China-EU cooperation is in essence complementary and mutually beneficial. There is broad space for cooperation between the two sides in the field of green transformation, He said.
“We hope that the EU can work with China in the same direction to push for progress in consultations as soon as possible and reach a solution acceptable to both sides so as to avoid the escalation of trade frictions and a negative impact on China-EU economic and trade relations,” the spokesperson noted.
Industry observers said that the Chinese side has shown its utmost sincerity in seeking to resolve disputes through consultations. If the EC insists on imposing additional tariffs on Chinese EVs despite China’s efforts to conduct friendly consultation, it will lead to material damage on overall China-EU relations.
China and the EU are each other’s major trading and investment partners, and their industrial and supply chains are closely linked. For disputes in areas such as EVs, the two sides should resolve them through negotiations, rather than embroiling them in geopolitical conflicts with the threat of protectionist measures, Ding Chun, director of the Center for European Studies at Fudan University, told the Global Times.
The EC’s decision to impose additional tariffs on EVs imported from China will not only impact Chinese branded cars, but also will act as a source of disruption to the transformation and upgrading of the global EV industry, Cui Fan, a professor of University of International Business and Economics, said at a round table dialogue on development and cooperation opportunities for China’s new-energy vehicle industry held on Thursday in Beijing.
Observers pointed out that the EC’s intended tariffs on Chinese EVs harm others without delivering any benefit to the bloc, which will also potentially apply to global brand vehicles manufactured in China, as the tariffs target cars imported from China.

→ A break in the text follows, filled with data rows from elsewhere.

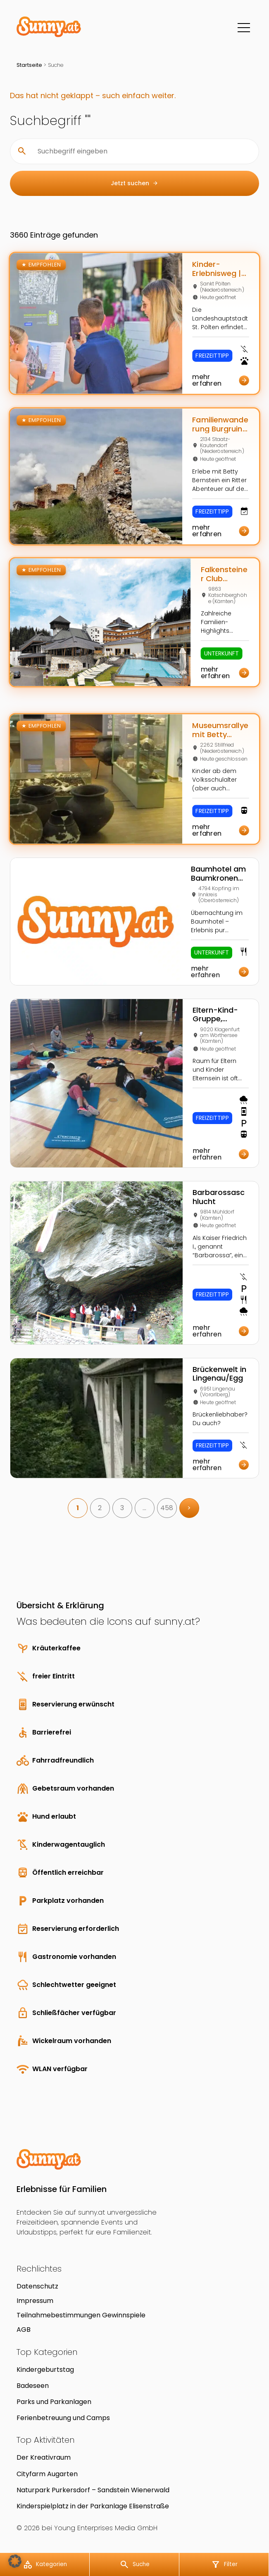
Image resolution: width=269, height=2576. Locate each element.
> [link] (189, 1508)
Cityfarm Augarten (47, 2474)
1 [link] (77, 1508)
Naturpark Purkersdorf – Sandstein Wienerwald (93, 2490)
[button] (15, 2561)
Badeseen (33, 2386)
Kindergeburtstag (45, 2369)
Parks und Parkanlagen (54, 2402)
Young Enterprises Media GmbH (105, 2528)
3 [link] (122, 1508)
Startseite (29, 64)
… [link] (144, 1508)
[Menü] (243, 27)
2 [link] (100, 1508)
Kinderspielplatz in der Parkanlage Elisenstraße (93, 2506)
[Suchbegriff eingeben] (141, 151)
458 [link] (166, 1508)
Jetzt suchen (134, 183)
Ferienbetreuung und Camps (63, 2418)
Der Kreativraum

A large part of China’s EVs exported to Europe were originally produced in China by European and US car companies before being re-exported to Europe, according to statistics from the European Federation for Transport and Environment (T&E).
Shanghai-made Tesla cars accounted for 28 percent of Chinese EVs sales in Europe in 2023, while Renault’s Dacia accounted for 20 percent. BMW cars held a share of 6 percent while other European brands also accounted for a similar share, T&E data showed.
If China exports fewer EVs, the demand for inputs for production from the EU will also fall. Overall, EU exports to China would likely fall by over $600 million without China having responded with its own tariff measures, according to a report by Germany-based Kiel Institute for the World Economy.
For EU consumers, the additional tariffs on Chinese EVs will likely result in higher prices because production within the EU is significantly more expensive than in China due to higher energy and material prices and, above all, significantly higher labor costs, a trade researcher at the Kiel Institute said in the report.